▶ **Data supplied**:
>> begin

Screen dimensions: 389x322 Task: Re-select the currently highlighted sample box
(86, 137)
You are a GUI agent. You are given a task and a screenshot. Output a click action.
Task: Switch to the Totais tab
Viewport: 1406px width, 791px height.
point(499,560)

>> end
>> begin

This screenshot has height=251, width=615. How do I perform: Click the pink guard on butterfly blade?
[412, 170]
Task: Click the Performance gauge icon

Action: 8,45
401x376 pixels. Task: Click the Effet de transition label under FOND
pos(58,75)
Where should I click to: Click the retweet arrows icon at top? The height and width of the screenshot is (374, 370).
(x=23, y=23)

>> end
>> begin

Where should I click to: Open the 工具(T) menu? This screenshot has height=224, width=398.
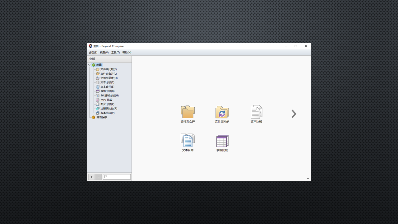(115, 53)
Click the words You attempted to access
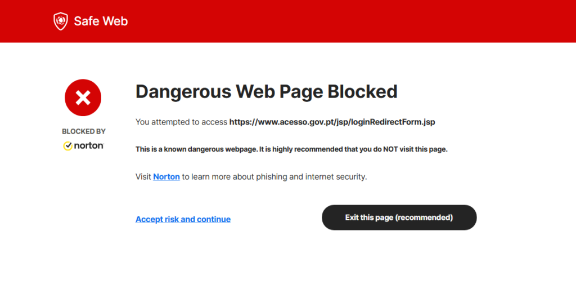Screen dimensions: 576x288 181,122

>> end

▶ **Work to do**:
Copy every line in the rows above that contains the word "This".

▶ **Task solution**:
This screenshot has height=251, width=615. How do I perform: Click the pink guard on butterfly blade?
Where should I click to: Open the 工具(T) menu? This screenshot has height=224, width=398.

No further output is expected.